Causes of Low Back Pain
In a survey of almost 1,000 pregnant women, 41% reported a first occurrence of back pain during pregnancy.8 However, back pain is more common in women who have had preexisting back pain, pain during a previous pregnancy, advanced maternal age, and multiparity.9

Most cases of back pain during pregnancy are due to mechanical factors from altered posture, muscle weakness, joint laxity, and/or vertebral facet joint irritation.9 Additionally, patients with preexisting degenerative spondylolisthesis may have aggravated symptoms during pregnancy, especially in the L4-L5 level of the lumbar spine.10 Despite common misconceptions, disc herniation is rarely a cause of low back pain in pregnancy.11 About 10% of nonpregnant women of childbearing age without back pain have asymptomatic disc herniation and about 40% have disc bulges that can be seen on magnetic resonance imaging.12 The incidence of these abnormalities, such as disc herniation, is similar in nulliparous nonpregnant, multiparous nonpregnant, and pregnant women.13 Therefore, disc herniation is not considered in the etiology of low back pain directly related to pregnancy.

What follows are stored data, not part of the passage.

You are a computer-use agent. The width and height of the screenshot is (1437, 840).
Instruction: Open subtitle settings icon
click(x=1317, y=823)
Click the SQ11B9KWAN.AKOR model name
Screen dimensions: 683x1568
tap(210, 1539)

When a pregnant patient presents with low back pain, one must consider both lumbar causes and pelvic or sacroiliac causes. This can be accomplished with a good history and physical examination. In general, back pain can present at any time during pregnancy, but is most prevalent in the second half and may be described as pain that is aggravated by activity and relieved with rest. The patient may state that the pain begins in the lower back and radiates down the posterior thighs or even the lower abdomen and anterior thighs.14 Physical examination can help to differentiate between lumbar and sacral origination of the pain. Lumbar pain is characterized by pain above the sacrum. It is accompanied with decreased range of motion at the lumbar spine and pain may be exaggerated with forward flexion at the waist.15 In contrast, sacroiliac pain is worse with extension and external rotation of the hip on the affected side. Pain may be elicited in the sacroiliac joint by the iliac compression test with the patient lying supine.15

Pelvic pain may present similar to low back pain and may originate from the pelvic girdle or secondary to pubic symphysis separation. Posterior pelvic girdle pain is related to the sacroiliac joints. It is described as a stabbing pain in the buttocks distal and lateral to L5-S1, may radiate down to the knee, and may be worse when weight bearing on the ipsilateral leg. This pain may be assessed with the posterior pelvic pain provocation test. This is done by having the patient lie supine, flex the hip to 90°, and exert pressure on the knee down towards the hip while stabilizing the pelvis with a hand on the contralateral anterior iliac spine.16

Whatever may be the cause of back pain during pregnancy, a number of treatment options are available varying from medical management, like acetaminophen and corticosteroid injections, to more conservative approaches including exercises for stretching and strengthening, physical therapy, acupuncture, mechanical bracing for stability, and OMT.